Читать онлайн «Про Волгу, берега и годы»

Автор Георгий Кублицкий

Художник Г. Г. Бедарев

Волжская столица

Гораздо больше, чем река.  — «Неузнаваемо изменился и похорошел».  — Поклон кремлю.  — Рожденный Волгой.  — На Откосе.  — В памяти людской.  — Сормово и сормовичи.  — Капитан флагмана.  — Воздушная подушка.

Любовь к отчему краю приходит с детства.

Но в мальчишеские годы не волжские, а енисейские пароходные свистки тревожили мое воображение смутным предчувствием дальних дорог. Имя великой реки пришло с книжкой страницы или, быть может, из чьего-то рассказа, и не слышалось в нем живого плеска волн.

Мне было уже около двадцати, когда я впервые увидел Волгу.

Сибирский скорый бежал к Москве через Ярославль. Была светлая летняя ночь, фонари на перроне маленькой станции ненужно мелькнули желтыми пятнышками. Вагон спал. Похрапывал сосед, в дальнем конце плакал ребенок, и мать напевала: «А-а-а! А-а-а!» За окном бежали росистые полянки, темной стеной то подступал, то отступал лес.

Мой сибирский патриотизм заранее склонял весы в пользу родного Енисея. Но все читанное и слышанное о Волге вызывало ожидание чего-то необыкновенного.

Никто, кажется, не говорил о ней просто. После слова «Волга» сам собой появлялся восклицательный знак.

Поезд загрохотал по мосту. Под ним несла воды неширокая, спокойная река. Вдали к высокому откосу жались деревянные дебаркадеры. Закопченный буксирный пароходик тянул через реку паром с крестьянскими подводами. Над набережной теснились церковные купола и колокольни.

Только и всего?!

На обратном пути я уже не просил проводника разбудить меня и вернулся домой с уверенностью, что волжская мощь и ширь приводят в восторг людей, не видевших сибирских рек.

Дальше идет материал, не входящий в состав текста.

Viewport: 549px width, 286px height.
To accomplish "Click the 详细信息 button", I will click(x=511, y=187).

И лишь пройдя на пароходе из Горького в Ульяновск незадолго до войны, впервые ощутил почти неожиданное: Енисей — мой, а Волга — наша, она гораздо больше, чем река, она — над всеми реками.

Осознание этого пришло исподволь и все крепло в пути. Люди судачили о своем на палубе, пароход стоял возле соловьиного острова из-за ночного тумана, причаливал к пристаням, грузчики катили по сходням грохочущие бочки. Все было обычно и необычно. Под замшелыми стенами нижегородского кремля чудился мне голос. Кузьмы Минина. На корме нестройно тянули про Степана Разина и княжну, но здесь, на Волге, запетая песня хмельного застолья обрела вдруг полнозвучие и силу. В названиях пристаней, в темной церквушке на крутогоре, в мягких лесистых увалах узнавалось что-то трогательно-знакомое, в голове теснились некрасовские, горьковские строки и почему-то даже есенинские, возникало детски-наивное желание вот сейчас, немедленно взглянуть новыми глазами на левитановские полотна, чтобы открыть в них до той поры скрытую для тебя глубину…

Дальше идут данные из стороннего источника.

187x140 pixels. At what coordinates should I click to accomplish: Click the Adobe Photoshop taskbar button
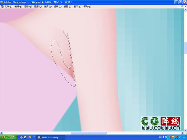pyautogui.click(x=51, y=138)
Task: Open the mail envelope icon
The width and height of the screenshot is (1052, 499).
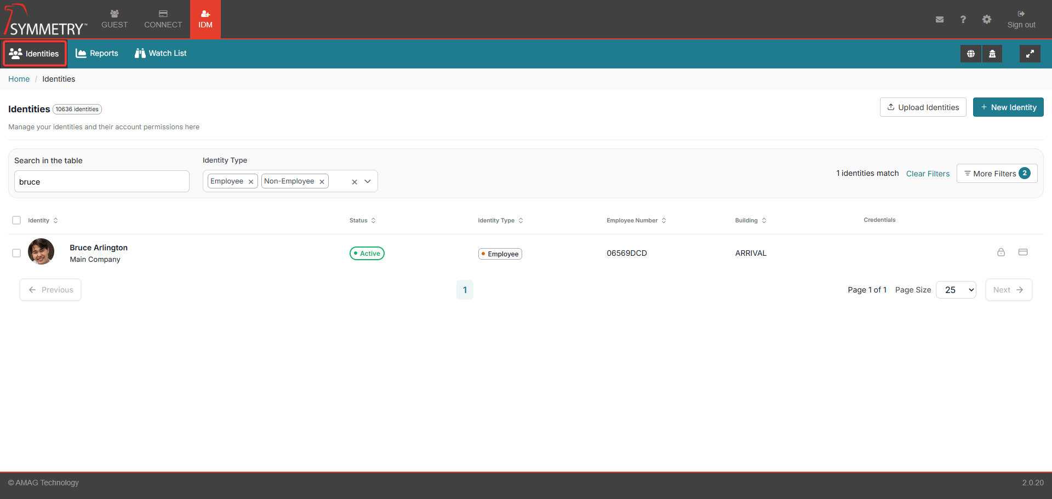Action: click(939, 20)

Так и началось у меня, а потом узнал я Волгу военных лет, Волгу, восстанавливавшую Сталинград, и особенно Волгу великих строек. Она стала для меня рабочим местом, я проводил на реке едва не каждое лето, перезнакомился с капитанами, гидростроителями, рыбаками, ходил на буксирах и плотах, стал узнавать суда издали, научился различать их голоса, наслушался волжских бывальщин и небылиц. И все сильнее тянуло меня к Волге по весне, когда в затонах пахнет свежей краской и речники готовят суда к первым рейсам. На Волгу, снова на Волгу, опять на Волгу — и не надоедало: одна волжская навигация не похожа на другую, сама река в стройке, в постоянном обновлении, в переменах.